What: A white grape that dominates white wine production in the U.S. but it also responsible for some beautiful wines from France’s Burgundy region.

When: The origins of this grape are unknown, although it is believed to be a cross of some form of a Pinot and another rare grape called Gouais Blanc.

Why: Chardonnay is a bold grape yet it possesses from very subtle and beautiful characteristics as well.

Where: Although Chardonnay thrives in France, California, Australia, Chile and Argentina, it is surprisingly a difficult grape to grow. It has very thin skin and is deeply affected by changes in temperature and irrigation levels.

How: Chardonnay truly is a chameleon. Depending on where it is grown and how the vintner chooses to age the grape (oak barrels? French or American? How long?) will significantly affect how the vine tastes. As a general rule, Chardonnay does well in cooler climates, it takes on a “buttery” flavor, and aging it in oak will most likely mean that it has vanilla aromas and flavors. It pairs well with many seafood dishes, including crab, oysters and salmon, and its acidity cuts through cream sauces, making it a perfect accompaniment to softer cheeses and cream-based dishes.

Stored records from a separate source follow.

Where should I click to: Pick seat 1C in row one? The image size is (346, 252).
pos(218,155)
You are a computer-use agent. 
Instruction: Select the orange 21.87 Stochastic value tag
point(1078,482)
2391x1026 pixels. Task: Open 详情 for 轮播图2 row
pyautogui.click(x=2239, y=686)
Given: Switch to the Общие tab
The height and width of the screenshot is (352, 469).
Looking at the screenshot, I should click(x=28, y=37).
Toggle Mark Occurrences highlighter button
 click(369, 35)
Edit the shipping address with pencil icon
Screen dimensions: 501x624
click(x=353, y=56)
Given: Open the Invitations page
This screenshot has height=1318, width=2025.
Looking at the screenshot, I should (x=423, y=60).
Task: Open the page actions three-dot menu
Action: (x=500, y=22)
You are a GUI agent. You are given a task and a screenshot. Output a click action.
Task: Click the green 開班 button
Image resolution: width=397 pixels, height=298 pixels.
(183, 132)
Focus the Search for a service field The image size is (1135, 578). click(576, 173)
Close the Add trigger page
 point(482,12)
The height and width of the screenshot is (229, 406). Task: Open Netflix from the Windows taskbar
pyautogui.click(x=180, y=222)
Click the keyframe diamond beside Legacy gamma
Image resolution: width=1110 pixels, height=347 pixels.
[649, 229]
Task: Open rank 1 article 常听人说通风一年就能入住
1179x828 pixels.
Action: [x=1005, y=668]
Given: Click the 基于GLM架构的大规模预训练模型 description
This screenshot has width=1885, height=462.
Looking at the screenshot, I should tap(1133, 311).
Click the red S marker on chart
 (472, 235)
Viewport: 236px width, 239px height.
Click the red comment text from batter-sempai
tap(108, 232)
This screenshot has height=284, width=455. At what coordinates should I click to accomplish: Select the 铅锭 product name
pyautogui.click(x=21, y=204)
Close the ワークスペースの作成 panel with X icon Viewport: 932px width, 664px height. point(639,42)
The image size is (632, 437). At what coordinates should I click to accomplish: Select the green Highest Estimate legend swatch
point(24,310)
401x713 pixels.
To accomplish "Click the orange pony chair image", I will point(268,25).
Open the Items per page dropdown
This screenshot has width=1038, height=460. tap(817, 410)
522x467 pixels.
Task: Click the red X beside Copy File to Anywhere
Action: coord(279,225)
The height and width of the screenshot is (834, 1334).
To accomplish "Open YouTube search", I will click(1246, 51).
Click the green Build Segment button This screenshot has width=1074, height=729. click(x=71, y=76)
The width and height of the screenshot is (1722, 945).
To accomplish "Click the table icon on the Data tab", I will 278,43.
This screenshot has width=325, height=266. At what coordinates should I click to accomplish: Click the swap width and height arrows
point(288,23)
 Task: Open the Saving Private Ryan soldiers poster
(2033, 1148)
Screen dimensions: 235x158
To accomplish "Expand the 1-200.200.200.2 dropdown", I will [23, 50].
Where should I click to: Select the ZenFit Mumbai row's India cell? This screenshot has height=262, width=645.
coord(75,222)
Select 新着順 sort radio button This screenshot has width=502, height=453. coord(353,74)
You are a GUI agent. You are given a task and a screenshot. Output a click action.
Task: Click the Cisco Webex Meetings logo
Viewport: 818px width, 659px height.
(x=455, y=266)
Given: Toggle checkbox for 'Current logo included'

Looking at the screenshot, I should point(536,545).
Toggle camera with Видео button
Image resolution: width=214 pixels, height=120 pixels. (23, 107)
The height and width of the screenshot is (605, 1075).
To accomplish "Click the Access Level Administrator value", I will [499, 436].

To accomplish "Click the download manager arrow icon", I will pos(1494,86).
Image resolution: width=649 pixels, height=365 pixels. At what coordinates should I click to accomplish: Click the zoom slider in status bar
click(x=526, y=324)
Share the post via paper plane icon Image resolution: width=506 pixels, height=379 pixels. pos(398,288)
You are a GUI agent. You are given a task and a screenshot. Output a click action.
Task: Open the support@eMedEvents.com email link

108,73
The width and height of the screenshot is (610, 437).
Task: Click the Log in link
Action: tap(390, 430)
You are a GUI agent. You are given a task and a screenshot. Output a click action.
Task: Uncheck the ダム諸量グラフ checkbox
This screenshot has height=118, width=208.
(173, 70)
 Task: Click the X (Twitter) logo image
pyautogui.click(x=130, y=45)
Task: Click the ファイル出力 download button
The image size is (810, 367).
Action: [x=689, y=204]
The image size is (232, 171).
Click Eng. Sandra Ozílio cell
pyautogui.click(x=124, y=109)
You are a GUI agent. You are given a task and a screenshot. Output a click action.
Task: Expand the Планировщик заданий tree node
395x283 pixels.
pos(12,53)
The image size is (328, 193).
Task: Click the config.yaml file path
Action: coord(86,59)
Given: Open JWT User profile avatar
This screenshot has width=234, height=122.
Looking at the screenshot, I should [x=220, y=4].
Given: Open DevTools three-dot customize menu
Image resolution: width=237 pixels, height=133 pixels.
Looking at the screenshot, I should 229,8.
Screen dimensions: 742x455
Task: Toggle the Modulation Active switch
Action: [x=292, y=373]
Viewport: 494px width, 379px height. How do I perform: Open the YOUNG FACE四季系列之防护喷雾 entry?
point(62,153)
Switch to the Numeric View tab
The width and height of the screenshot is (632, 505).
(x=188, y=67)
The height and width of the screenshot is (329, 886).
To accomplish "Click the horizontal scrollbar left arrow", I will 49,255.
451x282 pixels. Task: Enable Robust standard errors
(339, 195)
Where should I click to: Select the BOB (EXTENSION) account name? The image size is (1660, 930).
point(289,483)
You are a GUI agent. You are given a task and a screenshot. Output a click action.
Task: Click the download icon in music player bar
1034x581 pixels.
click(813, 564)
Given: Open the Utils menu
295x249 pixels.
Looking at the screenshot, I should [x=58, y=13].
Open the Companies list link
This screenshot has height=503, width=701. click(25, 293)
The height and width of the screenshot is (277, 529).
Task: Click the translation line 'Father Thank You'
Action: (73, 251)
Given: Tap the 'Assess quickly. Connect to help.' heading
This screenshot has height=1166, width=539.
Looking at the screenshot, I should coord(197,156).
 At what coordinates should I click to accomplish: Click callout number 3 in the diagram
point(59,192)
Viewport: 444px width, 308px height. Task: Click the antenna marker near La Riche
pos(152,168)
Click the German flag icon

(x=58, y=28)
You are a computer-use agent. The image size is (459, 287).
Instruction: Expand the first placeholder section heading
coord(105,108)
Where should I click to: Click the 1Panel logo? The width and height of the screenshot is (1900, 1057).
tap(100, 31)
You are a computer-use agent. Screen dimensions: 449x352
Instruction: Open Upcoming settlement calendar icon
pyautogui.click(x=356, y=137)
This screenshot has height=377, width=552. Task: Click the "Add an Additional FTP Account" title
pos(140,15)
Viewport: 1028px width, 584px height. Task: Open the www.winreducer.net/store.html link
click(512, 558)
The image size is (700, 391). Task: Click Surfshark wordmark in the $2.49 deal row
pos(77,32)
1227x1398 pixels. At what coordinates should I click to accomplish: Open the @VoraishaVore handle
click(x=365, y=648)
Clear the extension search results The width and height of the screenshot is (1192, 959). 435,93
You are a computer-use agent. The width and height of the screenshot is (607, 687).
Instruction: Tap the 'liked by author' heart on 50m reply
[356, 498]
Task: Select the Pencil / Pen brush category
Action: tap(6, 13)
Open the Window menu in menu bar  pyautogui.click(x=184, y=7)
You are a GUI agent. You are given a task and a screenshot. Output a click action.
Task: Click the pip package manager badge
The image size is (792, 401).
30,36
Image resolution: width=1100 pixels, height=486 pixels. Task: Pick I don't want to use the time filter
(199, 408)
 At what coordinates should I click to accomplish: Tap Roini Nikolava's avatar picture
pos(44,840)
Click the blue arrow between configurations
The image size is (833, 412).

Chardonnay should be served at 55 degrees. Serving it straight from the refrigerator is not recommended: give it about 20 minutes to warm up before serving. Or, better yet: try it once it comes straight out of the refrigerator and then try it again after it has warmed up. You will see how the cold stifles the more subtle and complex flavors and aromas in the wine which can only express themselves in a warmer state.